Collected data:
- - - -

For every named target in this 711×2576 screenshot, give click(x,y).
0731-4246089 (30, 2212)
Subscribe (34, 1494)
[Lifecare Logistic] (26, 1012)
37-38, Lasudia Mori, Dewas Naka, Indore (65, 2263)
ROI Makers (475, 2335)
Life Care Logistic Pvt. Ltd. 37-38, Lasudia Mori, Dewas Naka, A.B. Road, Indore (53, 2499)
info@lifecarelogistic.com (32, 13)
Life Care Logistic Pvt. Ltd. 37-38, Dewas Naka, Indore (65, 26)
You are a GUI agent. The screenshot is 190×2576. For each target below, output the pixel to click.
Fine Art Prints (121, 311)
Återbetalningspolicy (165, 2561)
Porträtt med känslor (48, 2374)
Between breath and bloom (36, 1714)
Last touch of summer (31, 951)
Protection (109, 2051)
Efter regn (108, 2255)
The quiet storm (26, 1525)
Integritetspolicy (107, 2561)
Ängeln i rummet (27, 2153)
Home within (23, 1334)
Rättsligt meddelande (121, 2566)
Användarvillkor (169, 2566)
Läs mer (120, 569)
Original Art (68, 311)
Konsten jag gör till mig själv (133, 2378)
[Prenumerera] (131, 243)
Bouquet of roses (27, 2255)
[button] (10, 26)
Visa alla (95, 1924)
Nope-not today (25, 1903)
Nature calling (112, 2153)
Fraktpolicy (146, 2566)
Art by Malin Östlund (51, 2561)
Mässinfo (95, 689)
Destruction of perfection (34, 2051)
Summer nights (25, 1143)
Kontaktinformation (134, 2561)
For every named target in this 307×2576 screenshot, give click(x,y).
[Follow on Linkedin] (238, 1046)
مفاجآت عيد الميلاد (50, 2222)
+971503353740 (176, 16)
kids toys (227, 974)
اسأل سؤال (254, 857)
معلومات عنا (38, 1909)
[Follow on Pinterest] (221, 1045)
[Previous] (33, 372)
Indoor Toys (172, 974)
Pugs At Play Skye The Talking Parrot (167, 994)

- - - -

Please show all lines from the entries that contain the word "Lasudia".

Response to this exercise:
37-38, Lasudia Mori, Dewas Naka, Indore (65, 2263)
Life Care Logistic Pvt. Ltd. 37-38, Lasudia Mori, Dewas Naka, A.B. Road, Indore (53, 2499)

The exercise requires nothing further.